Re: [Intel-gfx] [PATCH 5/5] drm/i915:Use the coarse mechanism based on drm fd to dispatch the BSD command on BDW GT3

2014-04-09 Thread Zhao Yakui
On Wed, 2014-04-09 at 08:34 -0600, Daniel Vetter wrote:
 On Wed, Apr 09, 2014 at 09:59:56AM +0800, Zhao Yakui wrote:
  The BDW GT3 has two independent BSD rings, which can be used to process the
  video commands. To be simpler, it is transparent to user-space 
  driver/middleware.
  Instead the kernel driver will decide which ring is to dispatch the BSD 
  video
  command.
  
  As every BSD ring is powerful, it is enough to dispatch the BSD video 
  command
  based on the drm fd. In such case the different BSD ring is used for video 
  playing
  back and encoding. At the same time the coarse dispatch mechanism can help 
  to avoid
  the object synchronization between the BSD rings.
  
  Signed-off-by: Zhao Yakui yakui.z...@intel.com
 
 This looks way too complicated. First things first please get rid of the
 atomic_t usage. If you don't have _massive_ comments explaining the memory
 barriers you're most likely using linux kernel atomic_t wrong. They are
 fully unordered.

Thanks for the review.

For the atomic_t usage:  I will remove it in next version as the counter
is already protected by the lock.  

 
 With that out of the way this still looks a bit complicated really. Can't
 we just use a very simple static rule in gen8_dispatch_bsd_ring which
 hashed the pointer address of the file_priv? Just to get things going,
 once we have a clear need we can try to make things more intelligent. But
 in case of doubt I really prefer if we start with the dumbest possible
 approach first and add complexity instead of starting with something
 really complex and simplifying it.

Do you mean that file_priv is hashed and then is mapped to BSD 0 or 1
ring?  
The GT3 machine has two independent BSD rings. It will be better that
the kernel driver can balance the video workload between the two rings. 
When using the hashed file_priv to select BSD ring, the video balance
depends on the design of hash design. Under some scenarios, it will be
possible that one ring is very busy while another ring is very idle. And
then performance of video playing back/encoding will be affected.
At the same time the hash mechanism is only used to select the
corresponding BSD ring when one drm_fd is opened. And it doesn't
consider the video workload balance after finishing some workloads.

·····

Instructions
1. In the BSD ring thread, do these statements agree with the text? Answer yes or no for each and quote the deciding words. (a) The BDW GT3 has two independent BSD rings. (b) Zhao Yakui plans to keep the atomic_t usage in the next version. (c) Daniel Vetter would rather begin with a complex approach and simplify it later.
2. Rewrite everything in the BSD ring thread from "2014-04-09 Thread Zhao" down to "driver/middleware.", using "invisible" in place of "transparent".

Supplied material
·····

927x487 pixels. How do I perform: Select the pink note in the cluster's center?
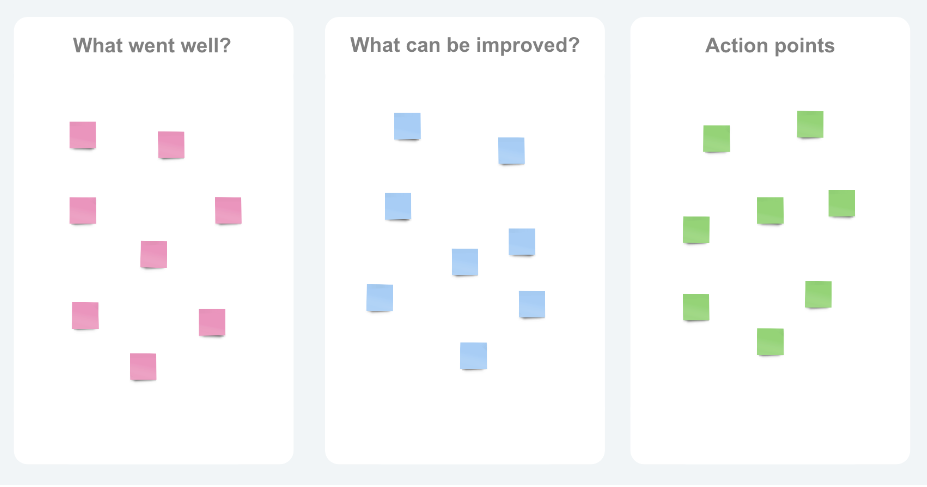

·····

Task answers
1.
(a) Yes: "The BDW GT3 has two independent BSD rings"
(b) No: "I will remove it in next version as the counter is already protected by the lock."
(c) No: "I really prefer if we start with the dumbest possible approach first"

2.
2014-04-09 Thread Zhao Yakui
On Wed, 2014-04-09 at 08:34 -0600, Daniel Vetter wrote:
 On Wed, Apr 09, 2014 at 09:59:56AM +0800, Zhao Yakui wrote:
  The BDW GT3 has two independent BSD rings, which can be used to process the
  video commands. To be simpler, it is invisible to user-space 
  driver/middleware.